> [Problem details]
An exact copy of every entry is the required answer.

> [Provided records]

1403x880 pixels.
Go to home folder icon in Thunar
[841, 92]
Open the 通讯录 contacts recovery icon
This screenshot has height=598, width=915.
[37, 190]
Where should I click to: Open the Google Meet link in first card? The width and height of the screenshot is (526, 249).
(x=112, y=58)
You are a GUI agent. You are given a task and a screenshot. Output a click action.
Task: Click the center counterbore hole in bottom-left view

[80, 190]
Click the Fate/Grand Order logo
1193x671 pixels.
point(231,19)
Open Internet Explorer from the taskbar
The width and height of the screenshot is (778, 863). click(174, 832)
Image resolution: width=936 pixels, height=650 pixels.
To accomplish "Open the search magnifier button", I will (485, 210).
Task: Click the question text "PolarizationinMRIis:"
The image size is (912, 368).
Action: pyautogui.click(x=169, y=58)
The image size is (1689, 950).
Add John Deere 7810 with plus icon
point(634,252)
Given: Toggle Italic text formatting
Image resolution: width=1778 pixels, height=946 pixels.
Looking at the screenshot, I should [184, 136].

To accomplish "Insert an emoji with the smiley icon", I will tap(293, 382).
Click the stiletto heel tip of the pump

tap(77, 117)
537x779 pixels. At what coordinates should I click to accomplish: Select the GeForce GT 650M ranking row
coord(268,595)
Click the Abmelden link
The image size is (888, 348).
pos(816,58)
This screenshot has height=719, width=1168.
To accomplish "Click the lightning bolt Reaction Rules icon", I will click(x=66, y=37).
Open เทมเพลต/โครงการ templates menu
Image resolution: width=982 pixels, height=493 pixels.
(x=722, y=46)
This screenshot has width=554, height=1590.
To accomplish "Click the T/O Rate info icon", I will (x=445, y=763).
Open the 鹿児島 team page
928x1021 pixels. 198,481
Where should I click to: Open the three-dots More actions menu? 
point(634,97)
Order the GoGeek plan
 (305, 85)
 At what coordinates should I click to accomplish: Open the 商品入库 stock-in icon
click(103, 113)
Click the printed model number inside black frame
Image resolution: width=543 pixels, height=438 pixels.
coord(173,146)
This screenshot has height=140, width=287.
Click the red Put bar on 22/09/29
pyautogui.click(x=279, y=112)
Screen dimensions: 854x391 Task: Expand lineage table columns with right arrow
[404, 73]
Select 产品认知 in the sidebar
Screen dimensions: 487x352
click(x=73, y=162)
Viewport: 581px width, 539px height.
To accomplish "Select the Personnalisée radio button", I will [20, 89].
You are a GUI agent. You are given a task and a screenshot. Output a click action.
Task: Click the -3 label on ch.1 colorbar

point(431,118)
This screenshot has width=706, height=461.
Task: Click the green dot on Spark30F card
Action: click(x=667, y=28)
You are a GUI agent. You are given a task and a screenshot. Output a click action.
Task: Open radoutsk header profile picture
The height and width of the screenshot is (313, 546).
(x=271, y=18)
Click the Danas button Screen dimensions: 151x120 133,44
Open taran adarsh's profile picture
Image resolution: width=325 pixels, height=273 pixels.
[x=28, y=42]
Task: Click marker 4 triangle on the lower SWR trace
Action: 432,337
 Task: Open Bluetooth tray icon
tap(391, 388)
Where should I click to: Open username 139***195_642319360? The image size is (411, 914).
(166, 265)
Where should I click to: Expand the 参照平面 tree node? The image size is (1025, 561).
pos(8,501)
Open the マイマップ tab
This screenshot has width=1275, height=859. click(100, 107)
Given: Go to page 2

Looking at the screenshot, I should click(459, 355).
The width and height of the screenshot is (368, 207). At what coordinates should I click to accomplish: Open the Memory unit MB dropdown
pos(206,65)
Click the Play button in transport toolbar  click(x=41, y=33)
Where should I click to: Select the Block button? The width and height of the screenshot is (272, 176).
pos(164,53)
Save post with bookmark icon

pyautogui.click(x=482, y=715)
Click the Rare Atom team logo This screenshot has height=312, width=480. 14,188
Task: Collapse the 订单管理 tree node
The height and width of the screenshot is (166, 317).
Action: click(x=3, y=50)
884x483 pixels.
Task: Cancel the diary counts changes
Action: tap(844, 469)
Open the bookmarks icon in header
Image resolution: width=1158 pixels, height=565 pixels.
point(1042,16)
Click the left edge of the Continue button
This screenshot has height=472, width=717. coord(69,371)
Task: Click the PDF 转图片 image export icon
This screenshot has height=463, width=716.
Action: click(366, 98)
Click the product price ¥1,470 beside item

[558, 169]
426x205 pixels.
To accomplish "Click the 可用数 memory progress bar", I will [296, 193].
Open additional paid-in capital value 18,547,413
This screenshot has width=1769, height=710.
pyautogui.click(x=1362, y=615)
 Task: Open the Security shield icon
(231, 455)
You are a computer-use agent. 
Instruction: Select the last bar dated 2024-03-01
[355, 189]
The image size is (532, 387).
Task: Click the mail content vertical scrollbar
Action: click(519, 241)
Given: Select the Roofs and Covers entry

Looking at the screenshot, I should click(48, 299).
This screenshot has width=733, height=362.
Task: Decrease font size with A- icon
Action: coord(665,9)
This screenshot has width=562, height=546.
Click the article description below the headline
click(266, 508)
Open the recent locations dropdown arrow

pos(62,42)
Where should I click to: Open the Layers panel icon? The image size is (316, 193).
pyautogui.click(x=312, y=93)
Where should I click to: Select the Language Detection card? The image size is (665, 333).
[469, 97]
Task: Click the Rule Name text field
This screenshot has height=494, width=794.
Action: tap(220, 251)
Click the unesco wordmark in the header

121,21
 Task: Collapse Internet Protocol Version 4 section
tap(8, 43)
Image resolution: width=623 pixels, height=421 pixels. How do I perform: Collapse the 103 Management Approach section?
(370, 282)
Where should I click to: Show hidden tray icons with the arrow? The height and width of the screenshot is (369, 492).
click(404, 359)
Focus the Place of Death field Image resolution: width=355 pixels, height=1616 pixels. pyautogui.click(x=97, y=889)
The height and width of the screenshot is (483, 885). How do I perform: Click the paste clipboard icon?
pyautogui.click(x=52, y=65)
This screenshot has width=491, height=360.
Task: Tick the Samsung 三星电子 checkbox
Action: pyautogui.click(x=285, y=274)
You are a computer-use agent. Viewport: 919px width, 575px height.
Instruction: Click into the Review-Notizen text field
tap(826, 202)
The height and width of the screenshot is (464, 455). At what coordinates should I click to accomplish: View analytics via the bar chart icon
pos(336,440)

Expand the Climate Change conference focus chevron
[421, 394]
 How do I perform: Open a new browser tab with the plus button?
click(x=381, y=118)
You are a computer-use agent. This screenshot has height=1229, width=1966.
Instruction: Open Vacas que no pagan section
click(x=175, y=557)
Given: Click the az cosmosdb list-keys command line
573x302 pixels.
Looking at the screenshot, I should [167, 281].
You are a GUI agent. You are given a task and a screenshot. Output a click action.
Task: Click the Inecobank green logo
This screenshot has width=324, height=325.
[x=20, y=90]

> [Result of the exercise]
1403x880 pixels.
Go to home folder icon in Thunar
[841, 92]
Open the 通讯录 contacts recovery icon
This screenshot has height=598, width=915.
[37, 190]
Where should I click to: Open the Google Meet link in first card? The width and height of the screenshot is (526, 249).
(x=112, y=58)
You are a GUI agent. You are given a task and a screenshot. Output a click action.
Task: Click the center counterbore hole in bottom-left view

[80, 190]
Click the Fate/Grand Order logo
1193x671 pixels.
point(231,19)
Open Internet Explorer from the taskbar
The width and height of the screenshot is (778, 863). click(174, 832)
Image resolution: width=936 pixels, height=650 pixels.
To accomplish "Open the search magnifier button", I will (485, 210).
Task: Click the question text "PolarizationinMRIis:"
The image size is (912, 368).
Action: pyautogui.click(x=169, y=58)
The image size is (1689, 950).
Add John Deere 7810 with plus icon
point(634,252)
Given: Toggle Italic text formatting
Image resolution: width=1778 pixels, height=946 pixels.
Looking at the screenshot, I should [184, 136].

To accomplish "Insert an emoji with the smiley icon", I will tap(293, 382).
Click the stiletto heel tip of the pump

tap(77, 117)
537x779 pixels. At what coordinates should I click to accomplish: Select the GeForce GT 650M ranking row
coord(268,595)
Click the Abmelden link
The image size is (888, 348).
pos(816,58)
This screenshot has height=719, width=1168.
To accomplish "Click the lightning bolt Reaction Rules icon", I will click(x=66, y=37).
Open เทมเพลต/โครงการ templates menu
Image resolution: width=982 pixels, height=493 pixels.
(x=722, y=46)
This screenshot has width=554, height=1590.
To accomplish "Click the T/O Rate info icon", I will (x=445, y=763).
Open the 鹿児島 team page
928x1021 pixels. 198,481
Where should I click to: Open the three-dots More actions menu? 
point(634,97)
Order the GoGeek plan
 (305, 85)
 At what coordinates should I click to accomplish: Open the 商品入库 stock-in icon
click(103, 113)
Click the printed model number inside black frame
Image resolution: width=543 pixels, height=438 pixels.
coord(173,146)
This screenshot has height=140, width=287.
Click the red Put bar on 22/09/29
pyautogui.click(x=279, y=112)
Screen dimensions: 854x391 Task: Expand lineage table columns with right arrow
[404, 73]
Select 产品认知 in the sidebar
Screen dimensions: 487x352
click(x=73, y=162)
Viewport: 581px width, 539px height.
To accomplish "Select the Personnalisée radio button", I will [20, 89].
You are a GUI agent. You are given a task and a screenshot. Output a click action.
Task: Click the -3 label on ch.1 colorbar

point(431,118)
This screenshot has width=706, height=461.
Task: Click the green dot on Spark30F card
Action: click(x=667, y=28)
You are a GUI agent. You are given a task and a screenshot. Output a click action.
Task: Open radoutsk header profile picture
The height and width of the screenshot is (313, 546).
(x=271, y=18)
Click the Danas button Screen dimensions: 151x120 133,44
Open taran adarsh's profile picture
Image resolution: width=325 pixels, height=273 pixels.
[x=28, y=42]
Task: Click marker 4 triangle on the lower SWR trace
Action: 432,337
 Task: Open Bluetooth tray icon
tap(391, 388)
Where should I click to: Open username 139***195_642319360? The image size is (411, 914).
(166, 265)
Where should I click to: Expand the 参照平面 tree node? The image size is (1025, 561).
pos(8,501)
Open the マイマップ tab
This screenshot has width=1275, height=859. click(100, 107)
Given: Go to page 2

Looking at the screenshot, I should click(459, 355).
The width and height of the screenshot is (368, 207). At what coordinates should I click to accomplish: Open the Memory unit MB dropdown
pos(206,65)
Click the Play button in transport toolbar  click(x=41, y=33)
Where should I click to: Select the Block button? The width and height of the screenshot is (272, 176).
pos(164,53)
Save post with bookmark icon

pyautogui.click(x=482, y=715)
Click the Rare Atom team logo This screenshot has height=312, width=480. 14,188
Task: Collapse the 订单管理 tree node
The height and width of the screenshot is (166, 317).
Action: click(x=3, y=50)
884x483 pixels.
Task: Cancel the diary counts changes
Action: tap(844, 469)
Open the bookmarks icon in header
Image resolution: width=1158 pixels, height=565 pixels.
point(1042,16)
Click the left edge of the Continue button
This screenshot has height=472, width=717. coord(69,371)
Task: Click the PDF 转图片 image export icon
This screenshot has height=463, width=716.
Action: click(366, 98)
Click the product price ¥1,470 beside item

[558, 169]
426x205 pixels.
To accomplish "Click the 可用数 memory progress bar", I will [296, 193].
Open additional paid-in capital value 18,547,413
This screenshot has width=1769, height=710.
pyautogui.click(x=1362, y=615)
 Task: Open the Security shield icon
(231, 455)
You are a computer-use agent. 
Instruction: Select the last bar dated 2024-03-01
[355, 189]
The image size is (532, 387).
Task: Click the mail content vertical scrollbar
Action: click(519, 241)
Given: Select the Roofs and Covers entry

Looking at the screenshot, I should click(48, 299).
This screenshot has width=733, height=362.
Task: Decrease font size with A- icon
Action: coord(665,9)
This screenshot has width=562, height=546.
Click the article description below the headline
click(266, 508)
Open the recent locations dropdown arrow

pos(62,42)
Where should I click to: Open the Layers panel icon? The image size is (316, 193).
pyautogui.click(x=312, y=93)
Where should I click to: Select the Language Detection card? The image size is (665, 333).
[469, 97]
Task: Click the Rule Name text field
This screenshot has height=494, width=794.
Action: tap(220, 251)
Click the unesco wordmark in the header

121,21
 Task: Collapse Internet Protocol Version 4 section
tap(8, 43)
Image resolution: width=623 pixels, height=421 pixels. How do I perform: Collapse the 103 Management Approach section?
(370, 282)
Where should I click to: Show hidden tray icons with the arrow? The height and width of the screenshot is (369, 492).
click(404, 359)
Focus the Place of Death field Image resolution: width=355 pixels, height=1616 pixels. pyautogui.click(x=97, y=889)
The height and width of the screenshot is (483, 885). How do I perform: Click the paste clipboard icon?
pyautogui.click(x=52, y=65)
This screenshot has width=491, height=360.
Task: Tick the Samsung 三星电子 checkbox
Action: pyautogui.click(x=285, y=274)
You are a computer-use agent. Viewport: 919px width, 575px height.
Instruction: Click into the Review-Notizen text field
tap(826, 202)
The height and width of the screenshot is (464, 455). At what coordinates should I click to accomplish: View analytics via the bar chart icon
pos(336,440)

Expand the Climate Change conference focus chevron
[421, 394]
 How do I perform: Open a new browser tab with the plus button?
click(x=381, y=118)
You are a computer-use agent. This screenshot has height=1229, width=1966.
Instruction: Open Vacas que no pagan section
click(x=175, y=557)
Given: Click the az cosmosdb list-keys command line
573x302 pixels.
Looking at the screenshot, I should [167, 281].
You are a GUI agent. You are given a task and a screenshot. Output a click action.
Task: Click the Inecobank green logo
This screenshot has width=324, height=325.
[x=20, y=90]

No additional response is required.